Task to carry out -> Reproduce the first line of the material below and each line after it, exactly, through the line containing "This screenshot has height=204, width=304.", and give nothing more.

BEGIN

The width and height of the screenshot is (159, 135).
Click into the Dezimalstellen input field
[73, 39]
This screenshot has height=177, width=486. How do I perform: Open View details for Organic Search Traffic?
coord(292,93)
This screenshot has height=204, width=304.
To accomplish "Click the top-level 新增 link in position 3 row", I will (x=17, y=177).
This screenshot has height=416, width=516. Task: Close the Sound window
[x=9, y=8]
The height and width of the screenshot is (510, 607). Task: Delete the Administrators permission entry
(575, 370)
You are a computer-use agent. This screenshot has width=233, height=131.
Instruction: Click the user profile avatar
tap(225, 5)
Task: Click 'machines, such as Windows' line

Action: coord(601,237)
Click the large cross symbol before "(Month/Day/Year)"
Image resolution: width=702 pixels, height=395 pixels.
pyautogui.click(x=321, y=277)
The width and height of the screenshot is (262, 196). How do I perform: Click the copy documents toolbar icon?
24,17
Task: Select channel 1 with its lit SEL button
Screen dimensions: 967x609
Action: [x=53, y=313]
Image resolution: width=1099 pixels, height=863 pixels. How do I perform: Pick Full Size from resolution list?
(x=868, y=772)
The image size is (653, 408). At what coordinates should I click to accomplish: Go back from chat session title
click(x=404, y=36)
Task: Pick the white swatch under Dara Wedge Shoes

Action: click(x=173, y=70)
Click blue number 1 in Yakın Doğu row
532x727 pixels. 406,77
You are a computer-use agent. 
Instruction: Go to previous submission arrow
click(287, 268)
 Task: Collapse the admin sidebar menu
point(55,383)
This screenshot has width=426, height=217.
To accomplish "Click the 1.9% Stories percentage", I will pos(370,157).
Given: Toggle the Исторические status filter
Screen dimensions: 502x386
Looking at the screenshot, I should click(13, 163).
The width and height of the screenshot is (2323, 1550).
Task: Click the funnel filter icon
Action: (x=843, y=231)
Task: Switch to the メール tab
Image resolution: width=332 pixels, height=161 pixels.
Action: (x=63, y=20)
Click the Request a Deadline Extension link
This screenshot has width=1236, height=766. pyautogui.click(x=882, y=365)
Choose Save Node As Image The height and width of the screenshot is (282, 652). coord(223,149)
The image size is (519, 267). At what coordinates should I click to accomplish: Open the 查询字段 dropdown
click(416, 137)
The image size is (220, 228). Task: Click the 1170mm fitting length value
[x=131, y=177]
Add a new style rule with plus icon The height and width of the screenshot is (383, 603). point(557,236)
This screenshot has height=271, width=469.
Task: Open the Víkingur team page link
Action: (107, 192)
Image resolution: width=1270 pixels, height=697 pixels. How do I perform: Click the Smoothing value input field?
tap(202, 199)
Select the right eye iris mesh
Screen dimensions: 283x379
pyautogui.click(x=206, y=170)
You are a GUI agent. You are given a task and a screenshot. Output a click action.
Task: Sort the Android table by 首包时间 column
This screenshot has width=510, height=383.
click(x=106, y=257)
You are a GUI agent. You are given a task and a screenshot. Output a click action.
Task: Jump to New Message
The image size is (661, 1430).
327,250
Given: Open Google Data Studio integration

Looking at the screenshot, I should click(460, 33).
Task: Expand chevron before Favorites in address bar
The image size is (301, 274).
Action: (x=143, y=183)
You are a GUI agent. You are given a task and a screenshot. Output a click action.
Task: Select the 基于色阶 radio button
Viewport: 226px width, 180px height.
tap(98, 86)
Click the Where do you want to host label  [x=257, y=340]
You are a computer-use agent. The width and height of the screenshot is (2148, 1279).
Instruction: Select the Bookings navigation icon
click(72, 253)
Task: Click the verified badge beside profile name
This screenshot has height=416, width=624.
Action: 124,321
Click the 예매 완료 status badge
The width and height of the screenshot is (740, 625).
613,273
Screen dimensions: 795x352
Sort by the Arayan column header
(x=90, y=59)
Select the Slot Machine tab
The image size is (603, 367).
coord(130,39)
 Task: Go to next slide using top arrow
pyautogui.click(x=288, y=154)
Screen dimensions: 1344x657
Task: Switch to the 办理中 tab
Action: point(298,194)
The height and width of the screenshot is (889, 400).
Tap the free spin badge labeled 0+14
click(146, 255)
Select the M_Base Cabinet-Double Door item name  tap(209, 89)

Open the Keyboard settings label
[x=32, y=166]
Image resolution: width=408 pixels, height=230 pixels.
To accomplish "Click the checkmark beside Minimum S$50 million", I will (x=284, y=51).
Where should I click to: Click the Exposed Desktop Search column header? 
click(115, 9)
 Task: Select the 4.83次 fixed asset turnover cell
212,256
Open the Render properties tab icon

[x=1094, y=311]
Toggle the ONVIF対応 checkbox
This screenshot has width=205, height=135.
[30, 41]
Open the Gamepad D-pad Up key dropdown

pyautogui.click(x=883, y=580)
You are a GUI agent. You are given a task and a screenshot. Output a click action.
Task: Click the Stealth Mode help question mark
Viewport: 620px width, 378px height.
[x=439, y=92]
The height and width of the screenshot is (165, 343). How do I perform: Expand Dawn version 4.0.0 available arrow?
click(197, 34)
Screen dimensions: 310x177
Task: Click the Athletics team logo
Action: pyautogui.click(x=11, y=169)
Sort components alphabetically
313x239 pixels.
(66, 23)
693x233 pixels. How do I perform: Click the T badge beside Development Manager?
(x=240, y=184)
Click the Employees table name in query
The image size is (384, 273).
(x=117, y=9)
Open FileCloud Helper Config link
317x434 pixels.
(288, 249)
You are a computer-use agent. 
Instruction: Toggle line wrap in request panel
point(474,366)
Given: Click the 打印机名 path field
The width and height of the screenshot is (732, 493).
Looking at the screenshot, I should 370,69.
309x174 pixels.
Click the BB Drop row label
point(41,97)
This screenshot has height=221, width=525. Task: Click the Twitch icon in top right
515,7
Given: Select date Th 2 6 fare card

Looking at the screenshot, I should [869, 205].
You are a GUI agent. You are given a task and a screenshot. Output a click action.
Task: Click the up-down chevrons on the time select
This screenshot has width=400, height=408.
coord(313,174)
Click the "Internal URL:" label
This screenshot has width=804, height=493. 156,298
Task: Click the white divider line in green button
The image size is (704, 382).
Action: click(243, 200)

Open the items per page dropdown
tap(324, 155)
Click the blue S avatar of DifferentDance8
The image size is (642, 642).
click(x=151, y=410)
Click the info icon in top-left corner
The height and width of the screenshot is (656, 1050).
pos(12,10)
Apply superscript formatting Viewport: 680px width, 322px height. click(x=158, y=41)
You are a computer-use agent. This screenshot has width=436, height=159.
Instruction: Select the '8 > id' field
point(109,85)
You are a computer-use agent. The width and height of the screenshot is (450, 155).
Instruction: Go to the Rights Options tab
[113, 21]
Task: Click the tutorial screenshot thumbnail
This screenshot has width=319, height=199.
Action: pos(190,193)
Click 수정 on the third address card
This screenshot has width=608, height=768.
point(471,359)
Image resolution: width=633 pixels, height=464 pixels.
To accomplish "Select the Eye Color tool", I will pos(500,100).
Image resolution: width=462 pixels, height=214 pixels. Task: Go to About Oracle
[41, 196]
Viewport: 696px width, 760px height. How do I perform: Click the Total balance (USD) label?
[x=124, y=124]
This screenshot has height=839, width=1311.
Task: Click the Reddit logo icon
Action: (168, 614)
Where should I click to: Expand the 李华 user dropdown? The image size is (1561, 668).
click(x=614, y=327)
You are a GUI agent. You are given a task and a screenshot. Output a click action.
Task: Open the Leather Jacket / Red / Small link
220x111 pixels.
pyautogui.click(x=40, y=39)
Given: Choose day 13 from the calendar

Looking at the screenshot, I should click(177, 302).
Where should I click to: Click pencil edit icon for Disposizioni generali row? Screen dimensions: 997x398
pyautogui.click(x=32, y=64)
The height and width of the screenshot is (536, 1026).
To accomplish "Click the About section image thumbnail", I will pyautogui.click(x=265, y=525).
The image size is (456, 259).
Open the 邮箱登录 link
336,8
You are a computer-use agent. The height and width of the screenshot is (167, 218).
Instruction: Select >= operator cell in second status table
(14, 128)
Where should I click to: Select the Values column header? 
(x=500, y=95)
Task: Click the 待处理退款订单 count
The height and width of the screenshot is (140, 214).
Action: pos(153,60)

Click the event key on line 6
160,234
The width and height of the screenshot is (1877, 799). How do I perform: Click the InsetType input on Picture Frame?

END

Exercise output ->
The width and height of the screenshot is (159, 135).
Click into the Dezimalstellen input field
[73, 39]
This screenshot has height=177, width=486. How do I perform: Open View details for Organic Search Traffic?
coord(292,93)
This screenshot has height=204, width=304.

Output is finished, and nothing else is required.